Products sorted by personal taste

 

Engine will learn what products (and network/context of products) are most popular for a given user. Personal taste is based on the user’s global events like click, add-to-cart and purchase, and/or CRM information for that unique user. Sorting is based on personal taste (i.e. the individual ).

Use any business logic

 

Use boost and bury rules, parent/child variants, customer segments specific pricing and assortments, and dynamic filters in category listings as it is used in search.

 

Warm-up sorting

 

Using CRM, Sales data to sort category listings initially. Once enough behaviour data is accumulated the engine takes over.

Sort by any bespoke criteria

Engine can sort category listings by any bespoke criteria or attribute, like title, brand, price, etc.

Versioning

Automatic rollout of new engines

Loop54 is SaaS (software-as-a-service), this means our engines our hosted in the cloud and new versions can be rolled out without any extra work or cost. To access some new features, retailers may need to implement new APIs.

Performance and Privacy

Monitoring

Monthly Uptime Percentage (MUP) of 99.8%. All network traffic is saved and analysed for volume and customer behaviour in MSSQL DB. Traffic data and server monitoring is sent to ELK (Elastic - Logstash - Kibana) system and Grafana where different stats like response time, sync, memory usage are monitored.

Cached responses

There is the possibility to cache responses.

Load distribution

Possibility to distribute load across multiple servers and work with load balancers.

Failover measures

Loop54 has failover proxies hosted in Sweden and Amsterdam

Data privacy

 

Encrypted SSL (HTTPS) and, if requested, IP-blocking to backend servers.

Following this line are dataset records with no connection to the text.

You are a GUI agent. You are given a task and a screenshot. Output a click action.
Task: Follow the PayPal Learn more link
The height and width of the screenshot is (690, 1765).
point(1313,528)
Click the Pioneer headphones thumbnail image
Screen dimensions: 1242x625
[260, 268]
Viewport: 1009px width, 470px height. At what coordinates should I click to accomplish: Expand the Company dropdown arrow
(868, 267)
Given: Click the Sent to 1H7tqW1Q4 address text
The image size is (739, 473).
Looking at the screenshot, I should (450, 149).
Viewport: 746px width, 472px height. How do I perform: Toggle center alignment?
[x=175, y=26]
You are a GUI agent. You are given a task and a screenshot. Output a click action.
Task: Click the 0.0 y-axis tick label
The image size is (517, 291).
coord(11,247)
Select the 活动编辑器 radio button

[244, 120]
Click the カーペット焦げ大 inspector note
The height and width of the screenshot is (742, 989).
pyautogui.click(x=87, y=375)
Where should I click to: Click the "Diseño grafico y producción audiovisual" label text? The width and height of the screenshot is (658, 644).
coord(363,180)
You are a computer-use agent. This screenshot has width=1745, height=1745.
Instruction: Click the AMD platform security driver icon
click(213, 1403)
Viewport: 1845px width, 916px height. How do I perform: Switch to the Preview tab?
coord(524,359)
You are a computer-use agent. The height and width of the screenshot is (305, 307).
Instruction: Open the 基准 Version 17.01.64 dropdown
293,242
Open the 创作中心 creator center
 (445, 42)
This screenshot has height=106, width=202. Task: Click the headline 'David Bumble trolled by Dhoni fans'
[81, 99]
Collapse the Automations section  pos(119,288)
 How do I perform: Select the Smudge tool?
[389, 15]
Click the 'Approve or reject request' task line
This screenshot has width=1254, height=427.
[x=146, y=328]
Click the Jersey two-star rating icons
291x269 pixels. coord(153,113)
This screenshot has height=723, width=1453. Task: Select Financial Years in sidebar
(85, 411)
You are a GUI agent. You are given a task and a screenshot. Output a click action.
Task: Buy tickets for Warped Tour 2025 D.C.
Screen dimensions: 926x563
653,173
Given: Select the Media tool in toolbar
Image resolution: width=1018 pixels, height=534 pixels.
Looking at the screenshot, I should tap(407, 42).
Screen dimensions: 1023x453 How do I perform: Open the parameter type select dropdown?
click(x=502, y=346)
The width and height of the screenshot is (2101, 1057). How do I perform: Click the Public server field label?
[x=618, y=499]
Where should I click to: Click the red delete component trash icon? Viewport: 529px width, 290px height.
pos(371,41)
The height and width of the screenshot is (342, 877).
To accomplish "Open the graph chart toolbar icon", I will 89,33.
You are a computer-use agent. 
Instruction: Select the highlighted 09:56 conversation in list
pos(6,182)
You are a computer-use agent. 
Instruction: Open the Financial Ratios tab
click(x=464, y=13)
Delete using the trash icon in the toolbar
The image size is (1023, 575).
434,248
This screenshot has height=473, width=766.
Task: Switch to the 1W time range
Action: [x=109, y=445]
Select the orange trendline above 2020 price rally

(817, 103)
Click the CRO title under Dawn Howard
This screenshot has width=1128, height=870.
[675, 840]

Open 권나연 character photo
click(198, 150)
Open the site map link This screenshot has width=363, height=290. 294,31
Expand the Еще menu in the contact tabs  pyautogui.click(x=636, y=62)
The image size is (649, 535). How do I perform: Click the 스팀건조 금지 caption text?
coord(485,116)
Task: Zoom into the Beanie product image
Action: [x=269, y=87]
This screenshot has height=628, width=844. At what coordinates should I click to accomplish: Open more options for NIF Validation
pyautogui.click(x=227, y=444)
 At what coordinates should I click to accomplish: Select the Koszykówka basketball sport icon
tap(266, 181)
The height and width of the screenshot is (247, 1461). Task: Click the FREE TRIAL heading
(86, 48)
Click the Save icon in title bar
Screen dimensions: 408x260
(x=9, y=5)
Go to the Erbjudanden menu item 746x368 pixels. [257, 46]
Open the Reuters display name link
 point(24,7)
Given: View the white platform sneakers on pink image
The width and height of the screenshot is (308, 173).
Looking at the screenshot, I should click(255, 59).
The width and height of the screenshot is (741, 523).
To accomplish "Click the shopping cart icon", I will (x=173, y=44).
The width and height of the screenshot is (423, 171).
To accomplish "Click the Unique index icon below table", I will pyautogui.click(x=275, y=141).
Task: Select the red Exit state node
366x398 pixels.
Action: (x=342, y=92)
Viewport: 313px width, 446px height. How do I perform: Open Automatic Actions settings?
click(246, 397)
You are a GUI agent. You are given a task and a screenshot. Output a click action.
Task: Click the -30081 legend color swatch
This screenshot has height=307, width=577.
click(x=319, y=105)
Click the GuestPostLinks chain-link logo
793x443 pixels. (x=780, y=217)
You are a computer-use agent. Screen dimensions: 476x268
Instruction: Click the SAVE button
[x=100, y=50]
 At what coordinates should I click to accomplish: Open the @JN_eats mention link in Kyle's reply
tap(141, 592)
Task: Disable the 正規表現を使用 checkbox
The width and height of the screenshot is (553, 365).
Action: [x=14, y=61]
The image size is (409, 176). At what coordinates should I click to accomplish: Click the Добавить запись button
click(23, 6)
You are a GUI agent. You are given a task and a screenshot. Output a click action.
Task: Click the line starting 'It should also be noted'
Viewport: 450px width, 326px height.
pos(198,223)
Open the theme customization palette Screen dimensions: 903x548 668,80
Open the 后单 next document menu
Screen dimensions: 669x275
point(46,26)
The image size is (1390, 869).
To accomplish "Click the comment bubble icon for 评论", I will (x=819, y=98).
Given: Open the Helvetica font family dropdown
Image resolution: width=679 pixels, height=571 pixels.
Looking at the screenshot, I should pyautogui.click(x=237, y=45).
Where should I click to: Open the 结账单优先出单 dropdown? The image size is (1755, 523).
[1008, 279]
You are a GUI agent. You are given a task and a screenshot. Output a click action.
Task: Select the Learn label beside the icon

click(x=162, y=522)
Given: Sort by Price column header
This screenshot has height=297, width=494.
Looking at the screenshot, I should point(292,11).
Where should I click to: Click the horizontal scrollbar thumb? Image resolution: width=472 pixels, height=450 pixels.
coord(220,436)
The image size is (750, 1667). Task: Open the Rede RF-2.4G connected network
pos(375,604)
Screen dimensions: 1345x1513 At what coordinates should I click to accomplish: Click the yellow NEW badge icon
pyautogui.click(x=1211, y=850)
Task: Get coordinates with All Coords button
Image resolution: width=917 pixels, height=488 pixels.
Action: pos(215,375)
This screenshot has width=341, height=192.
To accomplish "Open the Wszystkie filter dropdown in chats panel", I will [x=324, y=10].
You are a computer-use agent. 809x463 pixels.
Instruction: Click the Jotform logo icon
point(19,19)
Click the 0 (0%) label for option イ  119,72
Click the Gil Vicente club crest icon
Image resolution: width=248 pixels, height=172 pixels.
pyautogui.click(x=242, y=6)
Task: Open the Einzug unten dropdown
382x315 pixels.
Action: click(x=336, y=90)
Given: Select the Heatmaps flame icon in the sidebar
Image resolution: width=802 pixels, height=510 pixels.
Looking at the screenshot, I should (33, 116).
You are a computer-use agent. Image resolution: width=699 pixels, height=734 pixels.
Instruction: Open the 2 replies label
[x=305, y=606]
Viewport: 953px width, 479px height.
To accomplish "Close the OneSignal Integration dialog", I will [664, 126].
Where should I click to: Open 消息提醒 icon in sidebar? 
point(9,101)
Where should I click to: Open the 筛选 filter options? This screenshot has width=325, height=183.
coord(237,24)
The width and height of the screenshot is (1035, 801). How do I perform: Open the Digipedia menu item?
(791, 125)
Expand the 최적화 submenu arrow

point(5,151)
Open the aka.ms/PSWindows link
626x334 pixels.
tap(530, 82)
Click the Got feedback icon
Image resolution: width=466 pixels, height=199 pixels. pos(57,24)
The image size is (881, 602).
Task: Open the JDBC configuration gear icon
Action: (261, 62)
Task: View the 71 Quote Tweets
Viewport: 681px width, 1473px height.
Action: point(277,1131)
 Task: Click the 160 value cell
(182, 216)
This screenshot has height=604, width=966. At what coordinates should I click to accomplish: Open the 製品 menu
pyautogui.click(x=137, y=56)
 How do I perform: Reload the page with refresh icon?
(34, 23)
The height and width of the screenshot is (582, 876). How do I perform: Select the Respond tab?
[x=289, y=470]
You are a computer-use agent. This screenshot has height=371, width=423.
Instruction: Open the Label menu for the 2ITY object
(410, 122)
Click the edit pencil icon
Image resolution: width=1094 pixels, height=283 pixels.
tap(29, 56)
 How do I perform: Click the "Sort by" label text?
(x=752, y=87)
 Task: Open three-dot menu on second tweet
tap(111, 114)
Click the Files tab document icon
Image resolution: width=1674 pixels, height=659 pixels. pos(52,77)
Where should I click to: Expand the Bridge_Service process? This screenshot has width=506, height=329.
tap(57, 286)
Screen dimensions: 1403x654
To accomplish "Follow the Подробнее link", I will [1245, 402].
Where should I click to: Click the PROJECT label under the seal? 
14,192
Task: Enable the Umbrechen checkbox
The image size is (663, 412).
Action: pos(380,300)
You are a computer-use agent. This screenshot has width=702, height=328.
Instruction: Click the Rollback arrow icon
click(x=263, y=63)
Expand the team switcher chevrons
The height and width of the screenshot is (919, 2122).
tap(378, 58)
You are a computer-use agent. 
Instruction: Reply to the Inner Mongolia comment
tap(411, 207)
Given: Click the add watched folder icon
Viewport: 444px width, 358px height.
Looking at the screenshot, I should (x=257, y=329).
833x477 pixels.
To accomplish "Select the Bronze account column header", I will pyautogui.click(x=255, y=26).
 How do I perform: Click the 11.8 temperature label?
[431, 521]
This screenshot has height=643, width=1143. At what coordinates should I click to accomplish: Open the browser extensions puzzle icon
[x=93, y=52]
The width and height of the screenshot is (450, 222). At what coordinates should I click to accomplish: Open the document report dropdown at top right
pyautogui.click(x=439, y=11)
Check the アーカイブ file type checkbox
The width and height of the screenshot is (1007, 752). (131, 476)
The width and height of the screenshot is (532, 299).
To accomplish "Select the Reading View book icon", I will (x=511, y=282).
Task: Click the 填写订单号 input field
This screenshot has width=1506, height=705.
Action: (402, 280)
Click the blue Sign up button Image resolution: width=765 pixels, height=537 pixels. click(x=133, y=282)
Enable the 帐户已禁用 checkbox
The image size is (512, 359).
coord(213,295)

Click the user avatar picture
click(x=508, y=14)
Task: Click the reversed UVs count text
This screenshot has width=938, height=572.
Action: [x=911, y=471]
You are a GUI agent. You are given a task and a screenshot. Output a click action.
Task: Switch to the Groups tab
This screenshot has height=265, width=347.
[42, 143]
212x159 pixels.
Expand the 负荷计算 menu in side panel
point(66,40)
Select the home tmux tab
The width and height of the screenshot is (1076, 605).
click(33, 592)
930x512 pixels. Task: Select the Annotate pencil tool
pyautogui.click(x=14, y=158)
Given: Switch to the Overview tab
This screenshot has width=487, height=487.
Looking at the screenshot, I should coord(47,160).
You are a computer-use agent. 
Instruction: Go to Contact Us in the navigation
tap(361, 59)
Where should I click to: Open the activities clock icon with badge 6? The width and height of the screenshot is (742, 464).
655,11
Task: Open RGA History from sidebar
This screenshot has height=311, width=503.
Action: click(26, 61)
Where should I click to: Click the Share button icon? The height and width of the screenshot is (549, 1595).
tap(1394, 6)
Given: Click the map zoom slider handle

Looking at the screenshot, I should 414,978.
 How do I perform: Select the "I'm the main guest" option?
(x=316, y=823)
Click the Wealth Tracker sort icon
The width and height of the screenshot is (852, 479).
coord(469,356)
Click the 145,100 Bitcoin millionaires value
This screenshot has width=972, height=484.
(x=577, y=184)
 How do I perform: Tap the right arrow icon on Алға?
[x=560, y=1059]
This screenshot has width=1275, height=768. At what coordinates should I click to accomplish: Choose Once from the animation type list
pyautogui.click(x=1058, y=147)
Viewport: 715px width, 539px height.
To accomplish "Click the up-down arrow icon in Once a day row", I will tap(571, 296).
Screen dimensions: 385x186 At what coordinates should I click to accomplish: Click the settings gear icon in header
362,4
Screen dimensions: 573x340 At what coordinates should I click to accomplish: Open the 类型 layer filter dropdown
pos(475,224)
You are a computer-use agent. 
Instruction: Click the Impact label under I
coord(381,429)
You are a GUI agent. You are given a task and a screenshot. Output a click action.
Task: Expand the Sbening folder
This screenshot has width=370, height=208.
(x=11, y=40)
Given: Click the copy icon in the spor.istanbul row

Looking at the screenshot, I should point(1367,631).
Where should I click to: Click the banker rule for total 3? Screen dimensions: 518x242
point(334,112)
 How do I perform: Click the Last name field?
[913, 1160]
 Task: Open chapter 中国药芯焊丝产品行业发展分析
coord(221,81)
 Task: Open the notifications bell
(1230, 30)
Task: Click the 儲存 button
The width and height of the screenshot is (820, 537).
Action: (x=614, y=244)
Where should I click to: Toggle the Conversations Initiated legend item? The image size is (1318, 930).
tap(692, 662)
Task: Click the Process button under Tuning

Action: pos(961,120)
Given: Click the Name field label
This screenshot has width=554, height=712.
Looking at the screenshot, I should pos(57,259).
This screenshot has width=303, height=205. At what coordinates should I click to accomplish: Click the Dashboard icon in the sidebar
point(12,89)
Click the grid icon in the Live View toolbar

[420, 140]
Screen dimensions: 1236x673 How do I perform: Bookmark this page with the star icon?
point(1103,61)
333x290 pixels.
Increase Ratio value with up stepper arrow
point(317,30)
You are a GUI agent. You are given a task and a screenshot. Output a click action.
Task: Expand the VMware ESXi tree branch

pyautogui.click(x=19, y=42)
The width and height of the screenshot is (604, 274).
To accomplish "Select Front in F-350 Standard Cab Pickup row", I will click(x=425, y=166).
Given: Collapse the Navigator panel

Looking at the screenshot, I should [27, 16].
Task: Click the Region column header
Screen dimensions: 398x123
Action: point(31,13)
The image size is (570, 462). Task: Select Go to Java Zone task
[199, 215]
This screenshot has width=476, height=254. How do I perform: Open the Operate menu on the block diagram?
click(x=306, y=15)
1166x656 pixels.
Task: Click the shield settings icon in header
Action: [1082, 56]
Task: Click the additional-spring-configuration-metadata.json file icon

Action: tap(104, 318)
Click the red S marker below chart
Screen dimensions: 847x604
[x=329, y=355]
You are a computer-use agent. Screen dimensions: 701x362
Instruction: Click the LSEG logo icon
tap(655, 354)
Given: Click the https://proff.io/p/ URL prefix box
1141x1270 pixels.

Search and Behaviour Analytics

Insights Dashboard

Unlike Google Analytics, which only provides unique searches, Loop54 will provide total search volume with adjustable time periods. The Insights Dashboard will also display analytics regarding search trends over time, changes in product rank order, and conversions rates for all queries (click, add-to-cart, purchase).

Analytics on "MakeSense False" results

Ability to see queries that the engine could not make sense of "as is" (i.e. the words do not exists anywhere in the catalogue). When "MakeSense" is False, the engine will edit the query to find a match. Being able to view search analytics on "MakeSense False” queries gives an indication of what new words the engine may have already learned or may eventually learn (i.e. in order for engine to learn these new words, "Make Sense False" results must be displayed to the user and behaviour events must be sent to Loop54).

Export data in XML

Loop54 provides API so all search insights collected by Loop54 can be exported. Only from the backend.